In recent years Ludwig held his Shakespearean rage in check and even mellowed. He concentrated on building a low-energy Christian community largely run by his highly competent sons and daughters.
In 2008 his family again became the focus of another multi-million dollar police investigation when a group of anonymous bombers targeted EnCana's aggressive shale gas plays in British Columbia just a half hour away from Ludwig's home.
It was North America's first war against hydraulic fracturing and it started with a warning letter addressed to EnCana that read, "You simply can't win this fight because you are on the wrong side of the argument."
Attacks on pipelines, a well head and a facility shack prompted a massive investigation led by Canada's anti-terrorist Integrated Security Enforcement Team (INSET).
Despite 250 investigators combing several provinces (many landowners near Dawson Creek and Tom's Lake were treated like Taliban suspects) and EnCana's offer of a $500,000 reward, no bomber was ever found.
In 2009 Ludwig wrote a public letter to the bombers hinting that he knew them intimately: "I want to encourage you not to let anger about such stupidity get the best of you and to realize that these conflicts can ultimately be settled by the use of force but by way of informed and patient persuasion."
During the second investigation the RCMP suggested at one point that they found Ludwig's DNA on a letter threatening EnCana, but no real evidence ever surfaced.
After a team of 200 well-armed officers swarmed his home for a fifth search in 2010, Ludwig invited some senior constables back in for dinner. They accepted.
Christianity and violence
Before he died Ludwig and his family read and discussed a book by Jacques Ellul, the French philosopher. The book was titled Violence: Reflections from a Christian Perspective. Wrote Ellul: "The better we understand that violence is necessary, indispensable, inevitable, the better shall we be able to reject and oppose it."
Ludwig, who died at the age of 70, will be remembered as a complicated and often angry man who raised unsettling questions about individual rights, corporate power, police methods and government accountability in a petro state.
David York, a Toronto filmmaker who made a documentary on the Ludwig's battles for the National Film Board described the preacher as "a flawed and very powerful, articulate, conflicted campaigner." Most industry folk called Ludwig a terrorist.

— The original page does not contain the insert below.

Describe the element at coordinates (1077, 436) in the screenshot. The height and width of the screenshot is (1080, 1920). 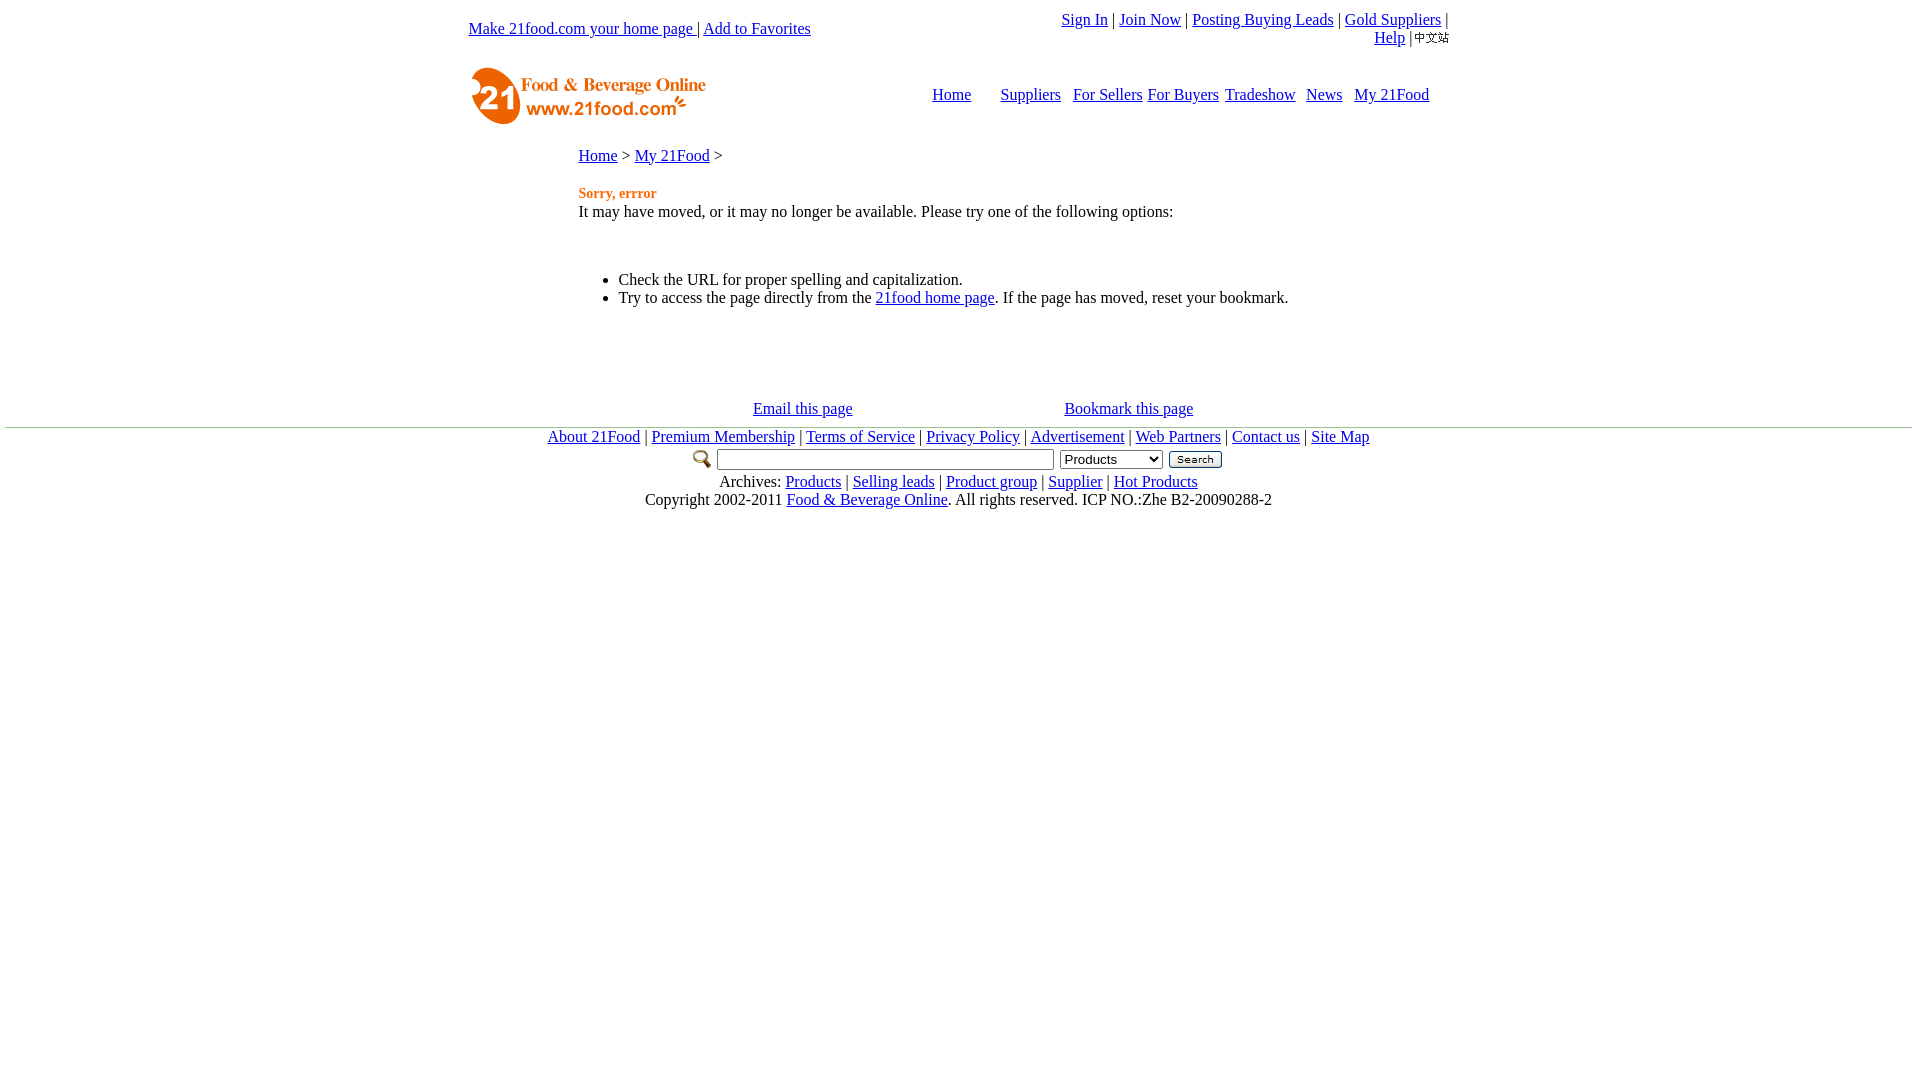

Ludwig often reminded Albertans in the rudest and most uncomfortable way possible that oil and gas development is not a win-win situation. It remains a poorly regulated affair that routinely sacrifices the livelihoods, livestock and water of rural citizens for corporate greed, government revenue and careless urban consumption.
Joshua Ludwig released a letter saying the family would not comment on the man's passing. However the letter observed and "appreciated a more balanced coverage by the media of a difficult struggle against the insidious effects of mankind's assault on our environment, a struggle which is shared by men and women everywhere."